The U.S. plan to avoid extreme climate change is running out of time
In 101 months, the United States will have achieved President Biden’s most important climate promise — or it will have fallen short. Right now it is seriously falling short, and for each month that passes, it becomes harder to succeed until at some point — perhaps very soon — it will become virtually impossible. That’s true for the United States, and also true for the planet, as nearly 200 nations strive to tackle climate change with a fast-dwindling timeline for doing so.
This is crucial context for the news late last week that Sen. Joe Manchin III (D-W.Va.), after months of negotiations with his fellow Democrats, is balking at new climate policies. The stated reason for Manchin’s hesitation is raging inflation, a serious concern. But there is always a reason to delay action, and time is not forgiving when it comes to the warming climate.

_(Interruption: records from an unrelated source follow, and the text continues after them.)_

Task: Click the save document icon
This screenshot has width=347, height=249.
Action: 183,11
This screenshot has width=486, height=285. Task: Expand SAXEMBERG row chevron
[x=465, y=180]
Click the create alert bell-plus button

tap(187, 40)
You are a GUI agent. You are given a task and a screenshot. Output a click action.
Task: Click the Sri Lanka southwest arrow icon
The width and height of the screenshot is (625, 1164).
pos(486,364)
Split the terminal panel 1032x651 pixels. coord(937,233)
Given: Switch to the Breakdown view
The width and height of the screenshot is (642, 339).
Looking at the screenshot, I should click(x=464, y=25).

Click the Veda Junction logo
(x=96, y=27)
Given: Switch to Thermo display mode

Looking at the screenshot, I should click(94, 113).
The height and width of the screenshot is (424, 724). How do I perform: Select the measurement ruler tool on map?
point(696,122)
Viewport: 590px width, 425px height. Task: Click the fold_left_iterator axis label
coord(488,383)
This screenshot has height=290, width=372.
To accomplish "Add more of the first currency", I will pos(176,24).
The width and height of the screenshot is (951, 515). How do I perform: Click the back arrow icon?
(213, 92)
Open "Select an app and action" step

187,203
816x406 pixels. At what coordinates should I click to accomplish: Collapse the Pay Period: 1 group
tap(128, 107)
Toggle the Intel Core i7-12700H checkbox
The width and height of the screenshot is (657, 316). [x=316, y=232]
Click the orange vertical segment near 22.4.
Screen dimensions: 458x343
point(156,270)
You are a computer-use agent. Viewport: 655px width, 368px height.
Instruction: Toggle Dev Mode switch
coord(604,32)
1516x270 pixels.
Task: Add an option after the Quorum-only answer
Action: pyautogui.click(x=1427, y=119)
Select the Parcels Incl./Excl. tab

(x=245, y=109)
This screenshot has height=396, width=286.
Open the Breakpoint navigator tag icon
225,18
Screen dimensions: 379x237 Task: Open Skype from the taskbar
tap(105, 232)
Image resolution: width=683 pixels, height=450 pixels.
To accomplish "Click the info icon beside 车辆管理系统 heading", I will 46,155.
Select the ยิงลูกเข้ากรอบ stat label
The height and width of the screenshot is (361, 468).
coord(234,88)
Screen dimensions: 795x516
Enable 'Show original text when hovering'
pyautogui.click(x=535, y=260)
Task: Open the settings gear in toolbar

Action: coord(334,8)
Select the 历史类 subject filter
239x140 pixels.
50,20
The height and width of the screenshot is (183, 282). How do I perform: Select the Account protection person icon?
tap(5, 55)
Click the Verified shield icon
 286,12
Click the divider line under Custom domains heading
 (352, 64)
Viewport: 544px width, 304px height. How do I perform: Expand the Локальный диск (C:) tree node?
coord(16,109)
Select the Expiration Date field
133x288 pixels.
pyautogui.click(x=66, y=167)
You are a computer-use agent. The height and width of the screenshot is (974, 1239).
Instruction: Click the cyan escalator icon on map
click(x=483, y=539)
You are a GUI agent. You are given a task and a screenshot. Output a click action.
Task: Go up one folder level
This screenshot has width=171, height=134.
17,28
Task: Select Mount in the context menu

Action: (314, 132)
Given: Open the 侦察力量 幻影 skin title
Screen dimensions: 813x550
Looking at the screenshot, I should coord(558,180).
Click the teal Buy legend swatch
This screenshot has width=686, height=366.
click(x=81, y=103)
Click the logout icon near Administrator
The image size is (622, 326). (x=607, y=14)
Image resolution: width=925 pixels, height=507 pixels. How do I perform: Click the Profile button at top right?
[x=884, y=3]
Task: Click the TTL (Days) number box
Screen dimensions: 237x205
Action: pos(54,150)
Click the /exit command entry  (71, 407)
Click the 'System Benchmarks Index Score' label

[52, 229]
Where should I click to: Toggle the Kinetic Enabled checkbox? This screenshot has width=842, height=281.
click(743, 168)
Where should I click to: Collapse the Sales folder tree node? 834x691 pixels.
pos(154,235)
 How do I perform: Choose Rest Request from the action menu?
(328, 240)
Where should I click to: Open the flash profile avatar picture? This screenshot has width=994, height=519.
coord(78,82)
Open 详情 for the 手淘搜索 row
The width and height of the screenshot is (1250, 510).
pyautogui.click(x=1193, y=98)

At the center of the Biden administration’s climate policy is a promise, made in 2021, to slash U.S. emissions by 50 to 52 percent by the end of 2030 — 101 months from this August — against what they were in 2005. Achieving this target would require a significant reshuffling of the American economy — millions of new electric cars on the road, transformations of key industries to rely more on renewable energy, and probably millions of jobs focused on making this happen.
Yeah, well, good luck, 101 months is almost 8.5 years, and Biden will be gone on January 20, 2025. The Republican president will put the kibosh on this climate insanity
The climate legislation making its way through the Senate would have sped that transition along through enhanced tax credits for renewable energy and electric vehicles, among other energy-related incentives and provisions.
Moving fast is necessary to maintain consistency with 2015’s Paris climate agreement, in which nations agreed to take significant measures to avoid the levels of global warming associated with severe climate impact. Scientists broadly agree that emissions need to be cut approximately in half by 2030 to avoid those outcomes.
Did the citizens agree? The Paris agreement was designed to avoid the US Senate, which was given authority over these kinds of things by the Constitution. But, hey, if Warmists really want this stuff, let them do it in their own lives.
Read: ZOMG: Biden’s Plan To Stop Climate Doom Is Running Out Of Time »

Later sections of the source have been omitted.